1. According to article 6 of the Convention, the parties may exclude the Convention's application (totally or partially) or derogate from its provisions. Therefore, even if the Convention is otherwise applicable, one must nevertheless determine whether the parties have excluded it or derogated from its provisions in order to conclude that the Convention applies in a particular case.[4]
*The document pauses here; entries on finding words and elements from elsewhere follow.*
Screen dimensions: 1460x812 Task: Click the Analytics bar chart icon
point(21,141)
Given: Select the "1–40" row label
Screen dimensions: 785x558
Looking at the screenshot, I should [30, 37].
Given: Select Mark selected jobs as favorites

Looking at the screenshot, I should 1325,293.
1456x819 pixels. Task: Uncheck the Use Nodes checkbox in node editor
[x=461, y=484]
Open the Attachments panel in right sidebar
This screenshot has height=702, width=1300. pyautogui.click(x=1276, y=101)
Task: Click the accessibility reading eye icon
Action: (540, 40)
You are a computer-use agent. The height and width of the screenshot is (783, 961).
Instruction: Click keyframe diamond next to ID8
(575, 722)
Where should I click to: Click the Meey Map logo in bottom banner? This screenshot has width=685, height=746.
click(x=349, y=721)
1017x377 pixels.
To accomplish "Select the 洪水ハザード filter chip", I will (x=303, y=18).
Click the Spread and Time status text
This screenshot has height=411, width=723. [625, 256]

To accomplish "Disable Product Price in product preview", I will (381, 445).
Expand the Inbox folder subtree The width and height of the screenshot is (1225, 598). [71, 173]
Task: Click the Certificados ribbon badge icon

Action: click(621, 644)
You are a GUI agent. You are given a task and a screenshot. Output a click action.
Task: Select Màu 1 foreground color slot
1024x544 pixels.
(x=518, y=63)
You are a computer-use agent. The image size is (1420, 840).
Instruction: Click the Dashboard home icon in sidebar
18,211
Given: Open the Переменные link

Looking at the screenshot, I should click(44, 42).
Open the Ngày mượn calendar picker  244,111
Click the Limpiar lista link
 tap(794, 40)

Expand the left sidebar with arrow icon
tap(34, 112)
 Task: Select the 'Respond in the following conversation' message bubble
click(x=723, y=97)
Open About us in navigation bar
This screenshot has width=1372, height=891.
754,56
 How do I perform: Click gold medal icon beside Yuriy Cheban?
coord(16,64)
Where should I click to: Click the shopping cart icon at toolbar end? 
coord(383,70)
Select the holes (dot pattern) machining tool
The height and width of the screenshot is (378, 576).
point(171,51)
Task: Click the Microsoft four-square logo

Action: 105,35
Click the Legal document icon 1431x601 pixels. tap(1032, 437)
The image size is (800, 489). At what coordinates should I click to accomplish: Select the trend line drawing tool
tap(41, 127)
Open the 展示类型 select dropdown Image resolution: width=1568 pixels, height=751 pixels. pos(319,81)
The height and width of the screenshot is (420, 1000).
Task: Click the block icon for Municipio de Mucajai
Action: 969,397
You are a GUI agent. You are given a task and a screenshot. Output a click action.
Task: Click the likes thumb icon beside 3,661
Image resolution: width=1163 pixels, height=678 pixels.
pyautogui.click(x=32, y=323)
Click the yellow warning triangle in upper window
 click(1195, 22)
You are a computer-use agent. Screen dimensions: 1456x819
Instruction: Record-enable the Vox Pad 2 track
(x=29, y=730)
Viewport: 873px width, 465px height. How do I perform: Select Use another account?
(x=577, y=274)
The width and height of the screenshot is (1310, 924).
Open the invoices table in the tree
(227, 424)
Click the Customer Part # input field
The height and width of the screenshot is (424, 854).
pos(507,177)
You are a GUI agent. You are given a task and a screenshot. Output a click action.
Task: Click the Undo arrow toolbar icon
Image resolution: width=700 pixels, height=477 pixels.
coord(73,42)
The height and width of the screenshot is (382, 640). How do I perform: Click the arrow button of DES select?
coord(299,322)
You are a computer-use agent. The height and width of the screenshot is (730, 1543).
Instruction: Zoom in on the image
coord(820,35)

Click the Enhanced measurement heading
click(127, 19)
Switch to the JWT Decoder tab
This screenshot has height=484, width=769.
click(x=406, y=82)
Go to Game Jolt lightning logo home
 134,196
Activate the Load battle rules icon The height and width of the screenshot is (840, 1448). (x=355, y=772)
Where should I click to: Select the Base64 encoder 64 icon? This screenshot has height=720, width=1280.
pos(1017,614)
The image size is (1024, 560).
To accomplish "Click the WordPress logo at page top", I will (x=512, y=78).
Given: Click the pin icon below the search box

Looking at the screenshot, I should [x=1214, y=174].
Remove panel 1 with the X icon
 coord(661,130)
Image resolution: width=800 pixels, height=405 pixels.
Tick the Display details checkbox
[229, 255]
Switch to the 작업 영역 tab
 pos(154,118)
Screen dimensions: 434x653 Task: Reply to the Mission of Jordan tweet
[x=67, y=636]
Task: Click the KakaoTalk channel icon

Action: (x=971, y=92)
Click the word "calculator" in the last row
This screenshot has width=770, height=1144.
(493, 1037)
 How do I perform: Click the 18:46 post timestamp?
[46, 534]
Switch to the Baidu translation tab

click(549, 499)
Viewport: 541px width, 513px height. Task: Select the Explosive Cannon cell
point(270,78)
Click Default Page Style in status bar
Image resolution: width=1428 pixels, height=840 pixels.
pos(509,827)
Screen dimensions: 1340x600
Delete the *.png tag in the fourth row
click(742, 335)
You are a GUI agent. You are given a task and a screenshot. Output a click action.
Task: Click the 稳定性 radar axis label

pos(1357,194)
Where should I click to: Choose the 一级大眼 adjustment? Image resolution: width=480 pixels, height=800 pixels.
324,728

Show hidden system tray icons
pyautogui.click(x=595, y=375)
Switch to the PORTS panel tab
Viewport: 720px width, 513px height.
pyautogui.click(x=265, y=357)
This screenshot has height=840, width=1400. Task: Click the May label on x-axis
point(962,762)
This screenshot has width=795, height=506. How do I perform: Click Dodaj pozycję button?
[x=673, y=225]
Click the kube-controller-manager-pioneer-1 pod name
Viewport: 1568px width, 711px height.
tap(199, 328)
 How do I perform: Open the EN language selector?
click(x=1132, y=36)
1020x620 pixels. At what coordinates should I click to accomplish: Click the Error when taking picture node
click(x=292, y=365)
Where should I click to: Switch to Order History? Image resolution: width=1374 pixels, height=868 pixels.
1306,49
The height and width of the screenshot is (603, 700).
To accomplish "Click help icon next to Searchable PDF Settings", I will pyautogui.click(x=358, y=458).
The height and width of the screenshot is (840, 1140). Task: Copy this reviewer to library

2. By allowing the parties to exclude the Convention and derogate from its provisions, the drafters affirmed the principle according to which the primary source of the rules governing international sales contracts is party autonomy.[5] In doing so, the drafters clearly acknowledged the Convention's non-mandatory nature [6] and the central role that party autonomy plays in international commerce and, in particular, in international sales.[7]
Derogation
3. Article 6 makes a distinction between the exclusion of the application of the Convention and the derogation from some of its provisions. Whereas the former does not encounter any limitations, the latter does. Where one of the parties to the contract for the international sale of goods has its place of business in a State that has made a reservation under article 96,[8] the parties may not derogate from or vary the effect of article 12. In those cases, any provision "that allows a contract of sale or its modification or termination by agreement or any offer, acceptance or other indication of intention to be made in any form other than in writing does not apply" (art. 12). All other provisions may be derogated from.[9]
4. Although the Convention does not expressly mention it, there are other provisions that the parties cannot derogate from, more specifically, the public international law provisions (i.e. arts. 89-101). This is due to the fact that those provisions address issues relevant to contracting States rather than private parties. It should be noted that this issue has not yet been addressed by case law.